I honestly have on idea what you're saying; can you expand/explain a little more?
And maybe for the thread as a whole, provide before and after examples so we can see the results?
I'm thinking Topaz is a program or plugin, sounds slightly familiar but i've never used it obviously.
<edit, damn, you beat me to it. Love that shot, the walls on the right look better, as does the sky. How's the noise look on it, any worse from the extra gain in the shadows?>
And good idea, here's an example of mine. Camera L-jpg and "finished" raw-converted attached at the bottom.
Taken with a black-towel as a background, speedlite to the left, maybe onboard flash in a high-ratio, can't remember, and a big silver dinner-serving tray to the right reflecting a bit of the flash back.

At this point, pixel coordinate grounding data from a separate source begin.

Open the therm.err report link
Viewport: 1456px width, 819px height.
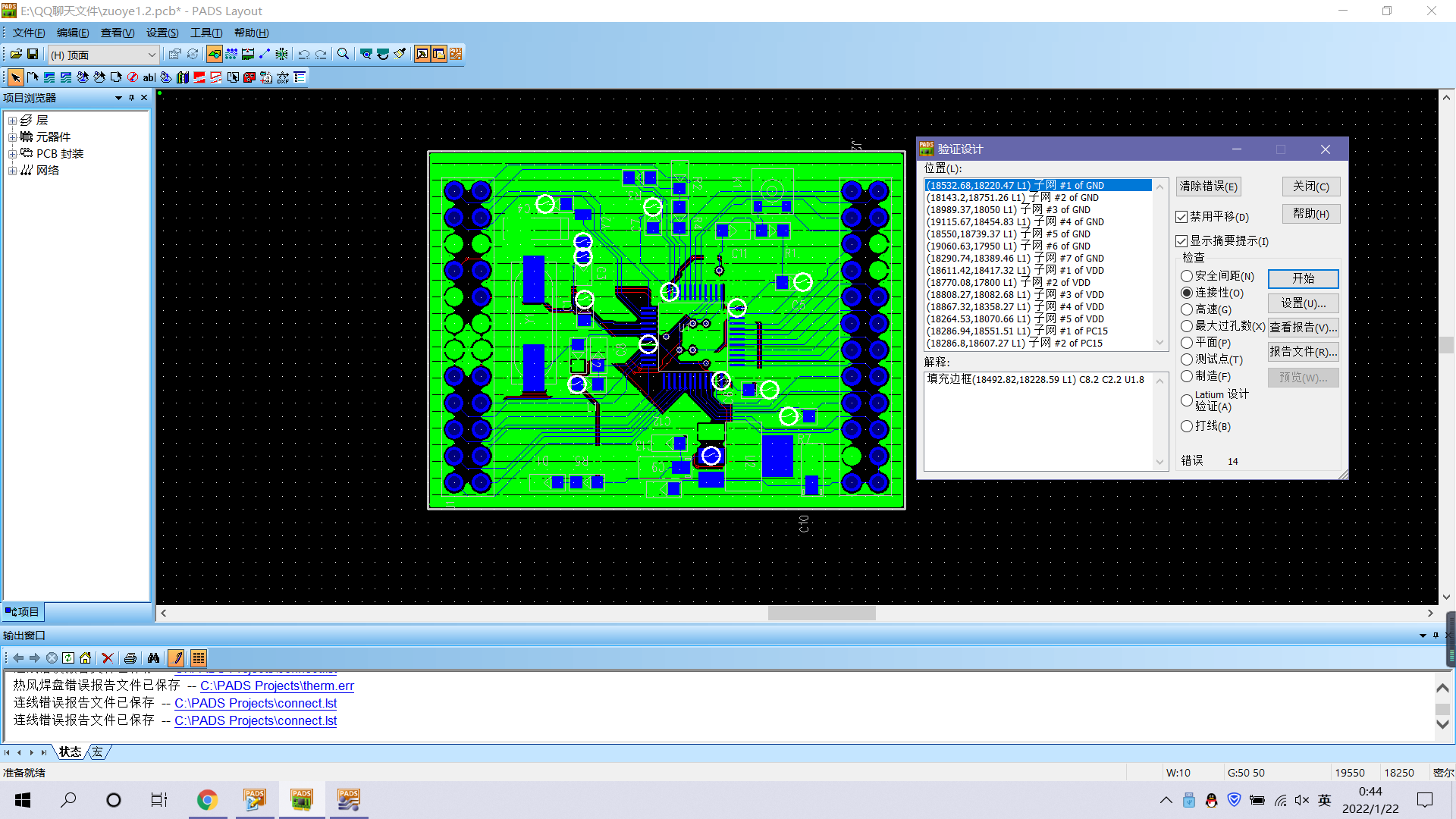click(x=277, y=686)
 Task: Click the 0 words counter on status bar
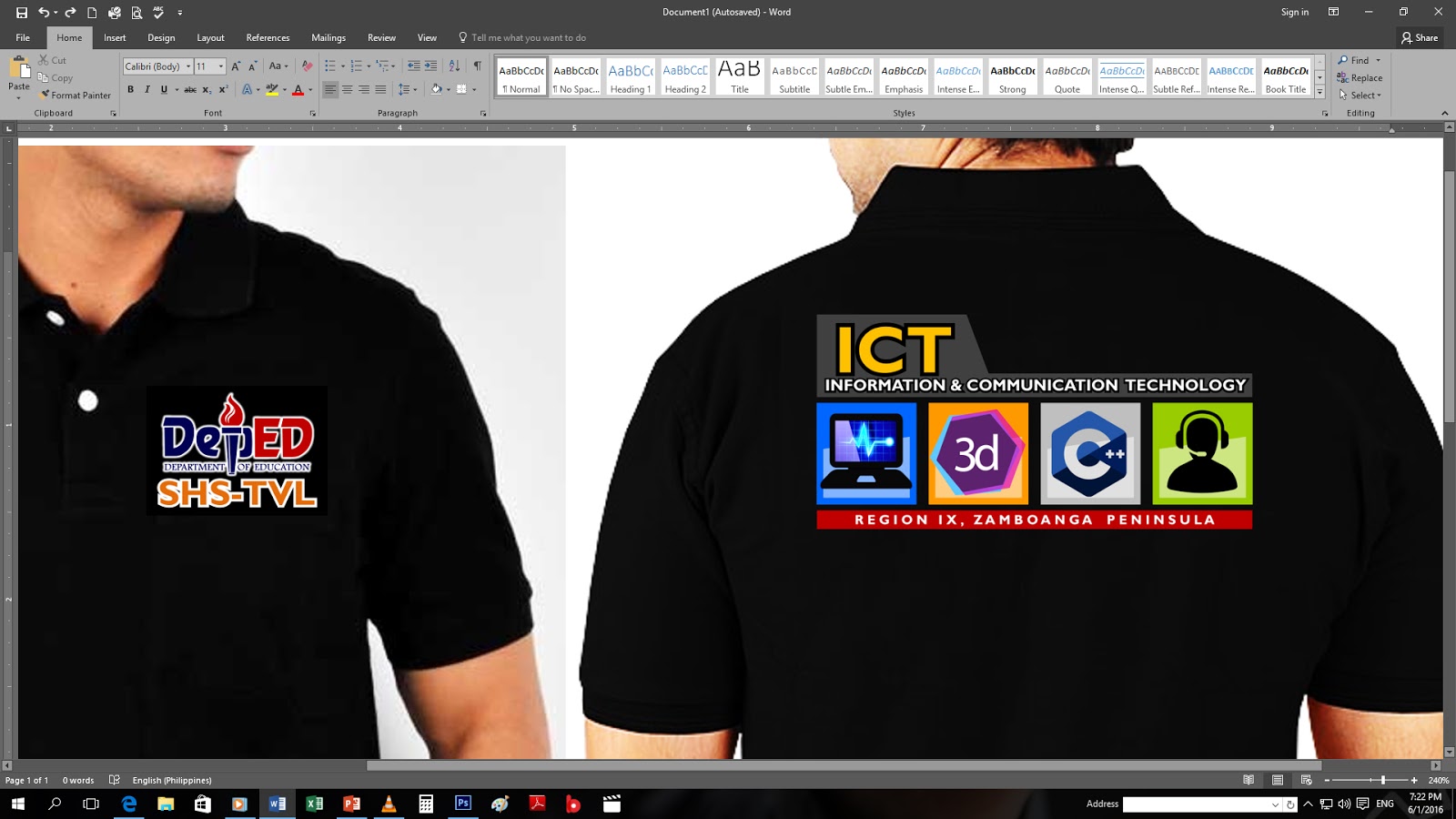pos(77,780)
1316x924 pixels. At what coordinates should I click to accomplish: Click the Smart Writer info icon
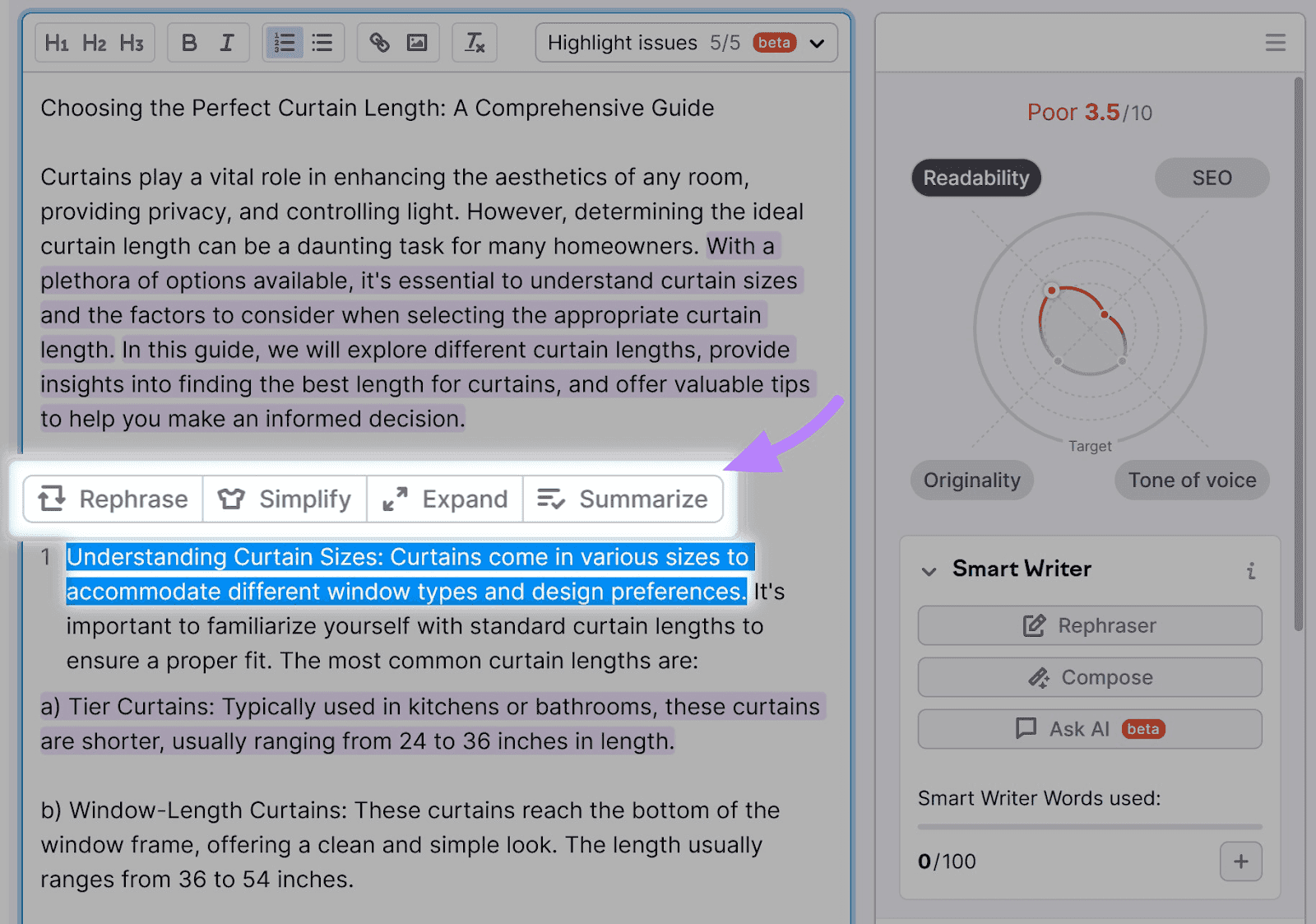(1250, 569)
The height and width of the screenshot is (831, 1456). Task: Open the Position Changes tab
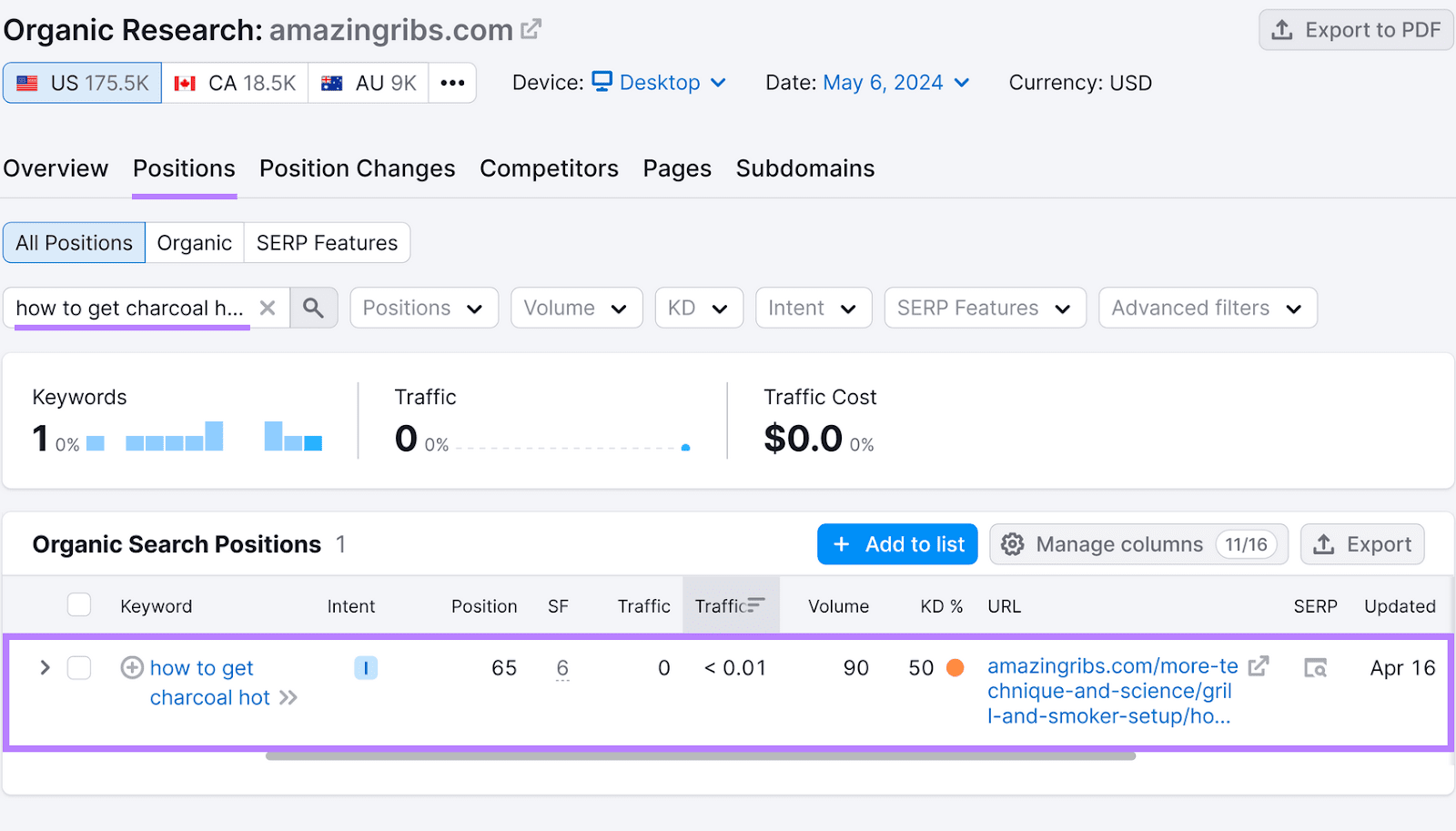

The RAW-recipe for this was:
- ALO Off.
-Bump brightness to +0.33, so the right-most histogram peak was right on 0.
-AutoWB (DPP's auto, not "camera-settings" which I normally use, they're almost always the same though) and standard picture-style (I don't think I've ever changed from standard).
- Contrast 1, Highlight and Shadow both 1.
- Saturation 1 and Colour tone 1 (just to bring in a big more green on the leaves and less pink in the stamens, rather than WB it, to me it's the Pink/Green slider).
- I think at this point I decided to bring up the Black Point using the slider on the histogram, to about -3 instead of -9, and played with the contrast etc to get the values above. It got rid of most of the 'almost-black' bits in the background.
- Sharpness 4 because it didn't add too much noise.
- I never touch the RGB Tab.
- Turns out I set the NR to 0/0, don't think I've ever done that before, but that's what DPP says I did.
- Convert and save, copy for backup, open in GIMP, add watermark, shrink, post to CR.
I'm still not 100% happy with it, I might re-do it with less saturation to make the stamens stand out more as individuals, and get rid of that bright-spot in the bottom right. My gf calls me a perfectionist. I just think I can do better. I'm always learning, and I've always thought that anyone who thinks they know it all obviously doesn't.